Banyak yang dapat dikerjakan dengan menghaluskan naluri tersebut dengan cara mengalihkan energi dari dorongan seks kepada kegiatan- kegiatan lainnya. Mengembangkan sebuah minat di dalam pekerjaan, hobi atau olahraga dapat mengalihkan pikiran serta menyediakan penyaluran- penyaluran energi yang sesuai. Kesahajaan dalam makan juga membantu. Akan tetapi, yang paling penting adalah menjaga pemikiran-pemikiran terkait semua hal seksual. Seseorang harus menghindari situasi-situasi dan rangsangan-rangsangan yang mungkin membangkitkan hasrat-hasrat seksual. [3] Ketika hasrat-hasrat indriawi muncul, metode-metode berikut dapat dicoba:
i. Dengan penuh perhatian, catat keberadaan dari pemikiran-pemikiran yang demikian tanpa menunda; ketika pemikiran-pemikiran tersebut cenderung untuk muncul, sadarilah tanpa membiarkan diri Anda sendiri terbawa oleh pemikiran-pemikiran ini.

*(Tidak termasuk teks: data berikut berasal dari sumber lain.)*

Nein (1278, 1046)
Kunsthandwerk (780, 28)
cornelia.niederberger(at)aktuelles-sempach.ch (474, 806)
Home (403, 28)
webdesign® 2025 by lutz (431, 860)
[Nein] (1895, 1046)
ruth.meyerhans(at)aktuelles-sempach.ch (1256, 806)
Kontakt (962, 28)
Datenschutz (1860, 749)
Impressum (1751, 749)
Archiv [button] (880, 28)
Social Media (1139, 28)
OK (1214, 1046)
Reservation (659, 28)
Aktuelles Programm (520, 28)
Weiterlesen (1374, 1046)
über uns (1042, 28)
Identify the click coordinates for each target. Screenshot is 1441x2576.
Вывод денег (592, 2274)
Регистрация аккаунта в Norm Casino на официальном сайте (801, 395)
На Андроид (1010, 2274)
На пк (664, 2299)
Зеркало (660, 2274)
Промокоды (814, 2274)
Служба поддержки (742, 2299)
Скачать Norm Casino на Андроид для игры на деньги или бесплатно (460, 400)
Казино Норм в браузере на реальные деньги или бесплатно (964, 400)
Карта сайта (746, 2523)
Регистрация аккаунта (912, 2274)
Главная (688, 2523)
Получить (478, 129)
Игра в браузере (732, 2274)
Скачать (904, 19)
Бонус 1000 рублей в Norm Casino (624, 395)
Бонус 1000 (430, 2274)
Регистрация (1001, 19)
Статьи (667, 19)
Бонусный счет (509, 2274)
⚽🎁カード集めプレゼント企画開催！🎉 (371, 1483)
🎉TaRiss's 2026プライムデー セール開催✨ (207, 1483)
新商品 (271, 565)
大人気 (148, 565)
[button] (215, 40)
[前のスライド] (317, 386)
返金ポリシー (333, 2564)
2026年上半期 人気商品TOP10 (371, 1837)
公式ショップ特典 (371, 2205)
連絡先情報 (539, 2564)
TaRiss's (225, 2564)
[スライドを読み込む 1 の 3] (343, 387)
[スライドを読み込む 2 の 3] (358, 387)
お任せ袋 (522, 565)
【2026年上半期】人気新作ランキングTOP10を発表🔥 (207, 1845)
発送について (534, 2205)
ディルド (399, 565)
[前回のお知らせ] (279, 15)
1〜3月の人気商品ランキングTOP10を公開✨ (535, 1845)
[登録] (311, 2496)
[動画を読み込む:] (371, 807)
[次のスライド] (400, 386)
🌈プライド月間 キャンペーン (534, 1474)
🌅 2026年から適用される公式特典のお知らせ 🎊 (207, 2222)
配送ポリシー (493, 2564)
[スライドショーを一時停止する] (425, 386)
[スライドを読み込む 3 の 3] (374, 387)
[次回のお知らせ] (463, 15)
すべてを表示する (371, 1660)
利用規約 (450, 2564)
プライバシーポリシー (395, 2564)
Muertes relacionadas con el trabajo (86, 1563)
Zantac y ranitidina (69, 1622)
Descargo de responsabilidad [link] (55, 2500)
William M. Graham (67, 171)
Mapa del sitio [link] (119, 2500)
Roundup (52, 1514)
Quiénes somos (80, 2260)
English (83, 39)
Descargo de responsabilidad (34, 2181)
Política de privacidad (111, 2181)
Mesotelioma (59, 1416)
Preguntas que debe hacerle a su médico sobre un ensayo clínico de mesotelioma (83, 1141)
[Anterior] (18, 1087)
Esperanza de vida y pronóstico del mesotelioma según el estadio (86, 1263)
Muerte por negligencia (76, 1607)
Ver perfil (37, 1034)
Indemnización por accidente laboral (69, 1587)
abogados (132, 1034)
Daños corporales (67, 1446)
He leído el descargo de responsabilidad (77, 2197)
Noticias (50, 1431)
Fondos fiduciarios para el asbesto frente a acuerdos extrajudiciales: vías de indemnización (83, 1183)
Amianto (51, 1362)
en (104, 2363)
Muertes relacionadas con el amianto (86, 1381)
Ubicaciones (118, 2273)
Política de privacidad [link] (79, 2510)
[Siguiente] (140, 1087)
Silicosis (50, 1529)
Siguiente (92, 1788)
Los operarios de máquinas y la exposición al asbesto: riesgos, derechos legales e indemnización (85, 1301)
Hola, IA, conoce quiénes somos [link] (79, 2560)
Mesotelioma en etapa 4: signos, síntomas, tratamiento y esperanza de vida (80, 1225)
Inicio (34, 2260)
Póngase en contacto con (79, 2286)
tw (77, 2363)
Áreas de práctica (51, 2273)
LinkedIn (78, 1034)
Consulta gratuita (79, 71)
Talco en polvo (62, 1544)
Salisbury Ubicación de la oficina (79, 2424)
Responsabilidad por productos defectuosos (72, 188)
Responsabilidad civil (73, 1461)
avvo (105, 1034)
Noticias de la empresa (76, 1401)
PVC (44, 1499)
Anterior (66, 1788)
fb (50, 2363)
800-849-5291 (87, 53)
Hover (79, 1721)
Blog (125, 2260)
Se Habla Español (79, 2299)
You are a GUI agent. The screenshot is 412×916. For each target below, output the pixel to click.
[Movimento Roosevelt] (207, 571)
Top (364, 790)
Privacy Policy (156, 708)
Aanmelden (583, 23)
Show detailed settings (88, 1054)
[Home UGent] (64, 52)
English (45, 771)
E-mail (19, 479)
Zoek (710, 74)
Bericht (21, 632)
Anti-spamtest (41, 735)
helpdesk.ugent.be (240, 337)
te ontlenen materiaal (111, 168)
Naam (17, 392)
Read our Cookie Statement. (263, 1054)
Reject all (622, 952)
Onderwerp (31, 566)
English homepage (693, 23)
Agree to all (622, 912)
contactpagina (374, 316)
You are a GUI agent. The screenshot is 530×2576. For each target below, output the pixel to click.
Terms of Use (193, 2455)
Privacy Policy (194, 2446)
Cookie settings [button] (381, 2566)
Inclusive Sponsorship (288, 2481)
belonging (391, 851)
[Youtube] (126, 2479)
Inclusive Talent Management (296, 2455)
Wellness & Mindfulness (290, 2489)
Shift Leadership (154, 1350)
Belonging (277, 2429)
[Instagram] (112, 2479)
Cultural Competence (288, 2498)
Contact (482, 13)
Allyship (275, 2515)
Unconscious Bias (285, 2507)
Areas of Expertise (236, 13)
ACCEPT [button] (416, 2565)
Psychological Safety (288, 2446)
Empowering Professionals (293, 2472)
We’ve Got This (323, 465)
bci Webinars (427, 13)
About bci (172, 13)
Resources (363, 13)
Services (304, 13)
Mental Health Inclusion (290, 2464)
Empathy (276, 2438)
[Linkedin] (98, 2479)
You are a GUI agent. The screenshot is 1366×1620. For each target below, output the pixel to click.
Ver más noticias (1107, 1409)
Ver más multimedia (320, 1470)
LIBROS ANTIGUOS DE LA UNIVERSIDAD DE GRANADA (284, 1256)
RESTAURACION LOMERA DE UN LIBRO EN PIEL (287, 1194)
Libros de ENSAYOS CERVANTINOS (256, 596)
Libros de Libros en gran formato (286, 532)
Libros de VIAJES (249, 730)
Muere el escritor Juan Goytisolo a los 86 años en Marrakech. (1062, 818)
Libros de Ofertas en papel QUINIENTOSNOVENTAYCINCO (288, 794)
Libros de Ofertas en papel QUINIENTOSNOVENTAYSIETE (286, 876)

ii. Cukup abaikan saja pemikiran-pemikiran yang demikian, alihkan pikiran Anda baik pada pemikiran-pemikiran yang bermanfaat atau pada sebuah kegiatan yang mengabsorpsi Anda.
iii. Refleksikanlah akibat-akibat akhir yang mungkin terjadi. Langkah-langkah juga seharusnya diambil untuk memelihara dan
mempertahankan semua yang bajik, sebagai contoh, pertemanan yang bijak, serta menjaga diri sibuk dan berguna setiap saat. Apabila seseorang telah berhasil dalam praktik meditasi, kebahagiaan yang berasal dari meditasi tersebut akan menjadi sebuah kekuatan perlawanan yang kuat terhadap hasrat-hasrat seksual.
Perhatian ini adalah satu-satunya cara untuk mencapai penguasaan diri. Ini merupakan pertarungan keras yang memerlukan praktik yang sabar dan gigih; namun, ini adalah pertarungan yang pantas dilakukan dan sebuah tujuan yang pantas dimenangi.